Neural rendering is an emerging technique in deep learning that aims to augment the classical pipeline of computer graphics with neural networks.
A neural rendering algorithm will require a set of images representing different angles of the same scene. These images will then be fed into a neural network to create a model that can output new angles of the same scene.
The brilliance behind neural rendering lies in how it can accurately recreate detailed photorealistic scenes without having to rely on classical methods that may be more computationally demanding.
Before diving into how neural rendering works, let’s go over the basics of classical rendering.
What is Classical Rendering?
Let’s first understand the typical methods used in classical rendering.
Classical rendering refers to the set of techniques used to create a 2D image of a three-dimensional scene. Also known as image synthesis, classical rendering uses various algorithms to simulate how light interacts with different types of objects.
For example, rendering a solid brick will require a particular set of algorithms to determine the position of the shadow or how well-lit either side of the wall will be. Similarly, objects that reflect or refract light, such as a mirror, a shiny object, or a body of water, will require their own techniques as well.
In classical rendering, each asset is represented with a polygon mesh. A shader program will then use the polygon as input to determine how the object will look like given the specified lighting and angle.
Realistic rendering will require much more computation power since our assets end up having millions of polygons to use as input. The computer-generated output that’s common in Hollywood blockbusters typically takes weeks or even months to render and can cost millions of dollars.
The ray tracing approach is particularly costly because each pixel in the final image requires a calculation of the path light takes from the light source to the object and to the camera.
Advancements in hardware have made graphics rendering much more accessible for users. For example, many of the latest video games allow ray-traced effects such as photo-realistic reflections and shadows as long as their hardware is up to the task.
The latest GPUs (graphic processing units) are built specifically to help the CPU handle the highly complex calculations required to render photo-realistic graphics.
The Rise of Neural Rendering
Neural rendering tries to tackle the rendering problem in a different way. Instead of using algorithms to simulate how light interacts with objects, what if we created a model that learns how a scene should look from a certain angle?
You can think of it as a shortcut to creating photorealistic scenes. With neural rendering, we don’t need to calculate how light interacts with an object, we just need enough training data.
This approach allows researchers to create high-quality renders of complex scenes without having to perform
What are Neural fields?
As mentioned earlier, most 3D renders use polygon meshes to store data on the shape and texture of each object.
However, neural fields are gaining popularity as an alternative method of representing three-dimensional objects. Unlike polygon meshes, neural fields are differentiable and continuous.
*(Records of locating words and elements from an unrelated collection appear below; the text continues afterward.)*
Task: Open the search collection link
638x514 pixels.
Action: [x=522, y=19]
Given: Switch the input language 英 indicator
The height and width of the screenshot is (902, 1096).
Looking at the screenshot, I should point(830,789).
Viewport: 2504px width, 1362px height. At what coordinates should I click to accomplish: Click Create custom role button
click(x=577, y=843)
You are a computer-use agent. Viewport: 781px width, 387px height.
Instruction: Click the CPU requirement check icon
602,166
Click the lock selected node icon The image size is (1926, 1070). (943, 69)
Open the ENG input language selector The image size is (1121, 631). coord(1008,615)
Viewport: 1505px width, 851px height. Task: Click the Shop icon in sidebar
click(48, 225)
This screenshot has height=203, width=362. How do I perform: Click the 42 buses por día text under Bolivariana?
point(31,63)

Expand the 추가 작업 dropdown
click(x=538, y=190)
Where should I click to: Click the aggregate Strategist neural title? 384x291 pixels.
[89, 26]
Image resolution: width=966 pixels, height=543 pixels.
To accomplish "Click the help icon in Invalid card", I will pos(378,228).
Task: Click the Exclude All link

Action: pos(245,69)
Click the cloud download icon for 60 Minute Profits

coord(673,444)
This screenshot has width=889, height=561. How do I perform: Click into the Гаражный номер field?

What do we mean when we say neural fields are differentiable?
A 2D output from a neural field can now be trained to become photorealistic by simply adjusting the weights of the neural network.
Using neural fields, we no longer need to simulate the physics of light to render a scene. The knowledge of how the final render will be lit is now stored implicitly inside the weights of our neural network.
This allows us to create novel images and videos relatively quickly from just a handful of photos or video footage.
How to Train a Neural Field?
Now that we know the basics of how a neural field works, let’s take a look at how researchers are able to train a neural radiance field or NeRF.
First, we’ll need to sample the random coordinates of a scene and feed them into a neural network. This network will then be able to produce field quantities.
The produced field quantities are considered samples from the desired reconstruction domain of the scene we want to create.
We’ll then need to map the reconstruction to actual 2D images. An algorithm will then calculate the reconstruction error. This error will guide the neural network to optimize its ability to reconstruct the scene.
Applications of Neural Rendering
Novel View Synthesis
Novel view synthesis refers to the task of creating camera perspectives from new angles using data from a limited number of perspectives.
Neural rendering techniques try to guess the relative position of the camera for each image in the dataset and feed that data into a neural network.
The neural network will then create a 3D representation of the scene where each point in the 3D space has an associated color and density.
A new implementation of NeRFs in Google Street View uses novel view synthesis to allow users to explore real-world locations as if they were controlling a camera taking a video. This allows tourists to explore destinations in an immersive way before deciding to travel to a specific site.
Advanced techniques in neural rendering can also pave the way for more realistic digital avatars. These avatars can then be used for various roles such as virtual assistants or customer service, or as a way for users to insert their likeness in a video game or simulated render.
For example, a paper published in March 2023 suggests using neural rendering techniques to create a photo-realistic avatar after a few minutes of video footage.
Neural rendering is an exciting field of study that has the potential to change the entire computer graphics industry.
The technology could lower the barrier of entry for the creation of 3D assets. Visual effects teams may no longer have to wait days to render a few minutes of photo-realistic graphics.
Combining the technology with existing VR and AR applications may also allow developers to create more immersive experiences.
What do you think is the true potential for neural rendering?